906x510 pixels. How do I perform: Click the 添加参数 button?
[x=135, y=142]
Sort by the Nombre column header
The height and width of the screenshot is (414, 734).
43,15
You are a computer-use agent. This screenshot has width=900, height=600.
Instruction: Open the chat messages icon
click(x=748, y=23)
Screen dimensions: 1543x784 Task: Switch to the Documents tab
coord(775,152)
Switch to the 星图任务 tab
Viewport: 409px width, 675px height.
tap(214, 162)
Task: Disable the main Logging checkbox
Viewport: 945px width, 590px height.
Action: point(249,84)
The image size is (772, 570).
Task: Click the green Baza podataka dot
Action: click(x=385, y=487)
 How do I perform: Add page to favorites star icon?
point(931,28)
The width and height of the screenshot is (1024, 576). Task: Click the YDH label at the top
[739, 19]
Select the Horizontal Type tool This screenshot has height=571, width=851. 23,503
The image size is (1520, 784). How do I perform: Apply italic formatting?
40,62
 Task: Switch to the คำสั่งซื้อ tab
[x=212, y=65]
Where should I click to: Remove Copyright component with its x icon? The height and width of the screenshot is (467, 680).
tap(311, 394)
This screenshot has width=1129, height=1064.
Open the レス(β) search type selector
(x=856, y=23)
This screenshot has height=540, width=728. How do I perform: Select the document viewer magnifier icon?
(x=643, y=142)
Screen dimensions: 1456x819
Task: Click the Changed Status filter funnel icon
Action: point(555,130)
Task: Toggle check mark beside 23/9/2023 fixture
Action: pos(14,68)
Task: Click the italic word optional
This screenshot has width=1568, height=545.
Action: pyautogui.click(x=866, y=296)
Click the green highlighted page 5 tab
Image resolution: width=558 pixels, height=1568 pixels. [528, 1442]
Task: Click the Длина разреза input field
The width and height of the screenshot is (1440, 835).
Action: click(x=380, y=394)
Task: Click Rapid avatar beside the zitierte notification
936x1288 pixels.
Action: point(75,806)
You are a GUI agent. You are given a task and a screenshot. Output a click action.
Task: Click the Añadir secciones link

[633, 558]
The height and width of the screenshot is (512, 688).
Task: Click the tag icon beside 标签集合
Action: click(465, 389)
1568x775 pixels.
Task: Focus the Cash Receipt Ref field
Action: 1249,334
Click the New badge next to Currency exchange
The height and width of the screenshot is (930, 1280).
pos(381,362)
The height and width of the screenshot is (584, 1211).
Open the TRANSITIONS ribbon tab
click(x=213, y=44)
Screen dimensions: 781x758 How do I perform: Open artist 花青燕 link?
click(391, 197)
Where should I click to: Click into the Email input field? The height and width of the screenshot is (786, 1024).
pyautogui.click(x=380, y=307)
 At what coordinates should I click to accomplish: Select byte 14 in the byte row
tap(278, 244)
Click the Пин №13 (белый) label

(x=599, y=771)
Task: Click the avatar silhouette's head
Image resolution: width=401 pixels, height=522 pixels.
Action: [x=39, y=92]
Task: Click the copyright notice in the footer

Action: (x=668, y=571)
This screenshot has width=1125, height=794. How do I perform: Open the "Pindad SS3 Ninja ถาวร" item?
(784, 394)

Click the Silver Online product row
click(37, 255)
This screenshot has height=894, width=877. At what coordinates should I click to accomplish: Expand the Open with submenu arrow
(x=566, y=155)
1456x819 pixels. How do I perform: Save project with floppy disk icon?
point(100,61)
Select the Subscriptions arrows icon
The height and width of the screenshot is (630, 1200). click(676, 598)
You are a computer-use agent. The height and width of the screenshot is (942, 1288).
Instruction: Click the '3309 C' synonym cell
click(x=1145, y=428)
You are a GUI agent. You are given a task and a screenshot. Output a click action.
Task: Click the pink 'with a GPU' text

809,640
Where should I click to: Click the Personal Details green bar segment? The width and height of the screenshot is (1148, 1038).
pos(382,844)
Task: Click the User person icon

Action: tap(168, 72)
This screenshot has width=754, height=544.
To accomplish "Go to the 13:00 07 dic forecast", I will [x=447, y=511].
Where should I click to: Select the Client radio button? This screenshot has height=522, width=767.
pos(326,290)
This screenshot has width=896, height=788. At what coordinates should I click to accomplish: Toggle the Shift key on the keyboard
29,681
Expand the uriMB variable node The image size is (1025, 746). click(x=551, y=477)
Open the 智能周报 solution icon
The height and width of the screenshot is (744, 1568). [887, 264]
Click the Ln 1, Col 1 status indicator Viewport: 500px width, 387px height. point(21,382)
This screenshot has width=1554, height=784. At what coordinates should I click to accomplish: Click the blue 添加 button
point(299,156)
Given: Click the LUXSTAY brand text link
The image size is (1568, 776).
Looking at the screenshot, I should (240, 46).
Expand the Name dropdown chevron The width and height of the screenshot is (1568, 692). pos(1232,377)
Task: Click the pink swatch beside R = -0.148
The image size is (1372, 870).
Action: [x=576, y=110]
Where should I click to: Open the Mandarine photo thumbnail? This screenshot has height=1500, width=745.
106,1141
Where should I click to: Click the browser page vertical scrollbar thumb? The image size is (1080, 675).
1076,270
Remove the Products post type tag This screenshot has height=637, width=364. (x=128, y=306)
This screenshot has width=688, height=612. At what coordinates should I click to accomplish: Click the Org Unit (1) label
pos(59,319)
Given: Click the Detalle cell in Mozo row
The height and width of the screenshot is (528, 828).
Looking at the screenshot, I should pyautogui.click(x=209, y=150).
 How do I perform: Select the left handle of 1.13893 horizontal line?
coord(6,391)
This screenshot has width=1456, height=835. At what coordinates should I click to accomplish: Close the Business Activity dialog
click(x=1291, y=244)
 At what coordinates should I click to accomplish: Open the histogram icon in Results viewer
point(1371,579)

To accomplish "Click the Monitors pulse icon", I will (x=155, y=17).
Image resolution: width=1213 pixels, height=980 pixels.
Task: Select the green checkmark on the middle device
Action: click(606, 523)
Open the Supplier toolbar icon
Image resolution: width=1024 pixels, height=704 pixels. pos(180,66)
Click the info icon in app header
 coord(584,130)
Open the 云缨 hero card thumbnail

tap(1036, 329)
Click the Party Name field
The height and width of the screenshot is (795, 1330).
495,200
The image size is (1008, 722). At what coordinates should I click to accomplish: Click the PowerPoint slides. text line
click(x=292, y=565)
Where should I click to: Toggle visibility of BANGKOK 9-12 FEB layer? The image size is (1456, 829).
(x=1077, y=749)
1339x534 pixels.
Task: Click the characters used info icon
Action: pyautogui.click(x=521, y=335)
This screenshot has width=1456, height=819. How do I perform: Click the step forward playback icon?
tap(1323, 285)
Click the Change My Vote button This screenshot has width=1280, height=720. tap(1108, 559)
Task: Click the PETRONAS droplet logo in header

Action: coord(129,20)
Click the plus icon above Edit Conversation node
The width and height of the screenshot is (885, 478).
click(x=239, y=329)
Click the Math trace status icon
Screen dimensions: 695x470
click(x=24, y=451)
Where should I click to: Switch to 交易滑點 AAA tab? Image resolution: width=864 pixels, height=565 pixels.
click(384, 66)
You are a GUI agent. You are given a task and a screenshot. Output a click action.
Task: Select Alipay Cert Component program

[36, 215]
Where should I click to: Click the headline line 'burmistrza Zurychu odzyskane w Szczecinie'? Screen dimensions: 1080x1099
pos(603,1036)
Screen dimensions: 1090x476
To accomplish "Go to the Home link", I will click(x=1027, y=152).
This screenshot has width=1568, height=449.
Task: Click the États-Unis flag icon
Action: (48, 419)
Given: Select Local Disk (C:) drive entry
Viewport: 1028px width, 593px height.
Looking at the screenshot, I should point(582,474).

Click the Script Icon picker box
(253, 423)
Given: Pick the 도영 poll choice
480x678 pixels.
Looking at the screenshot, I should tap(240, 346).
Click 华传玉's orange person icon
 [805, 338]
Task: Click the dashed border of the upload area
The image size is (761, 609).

# # # #

WHAT THIS TASK INVOLVES | Can you output the records from the start through the line with "tap(214, 162)" as a two-column CSV with the headers instruction and action? Use one row per record, put its text and its answer each in a single quoted field, and turn any line breaks into spaces.

FULL SOLUTION |
instruction,action
"906x510 pixels. How do I perform: Click the 添加参数 button?","[x=135, y=142]"
"Sort by the Nombre column header The height and width of the screenshot is (414, 734).","43,15"
"You are a computer-use agent. This screenshot has width=900, height=600. Instruction: Open the chat messages icon","click(x=748, y=23)"
"Screen dimensions: 1543x784 Task: Switch to the Documents tab","coord(775,152)"
"Switch to the 星图任务 tab Viewport: 409px width, 675px height.","tap(214, 162)"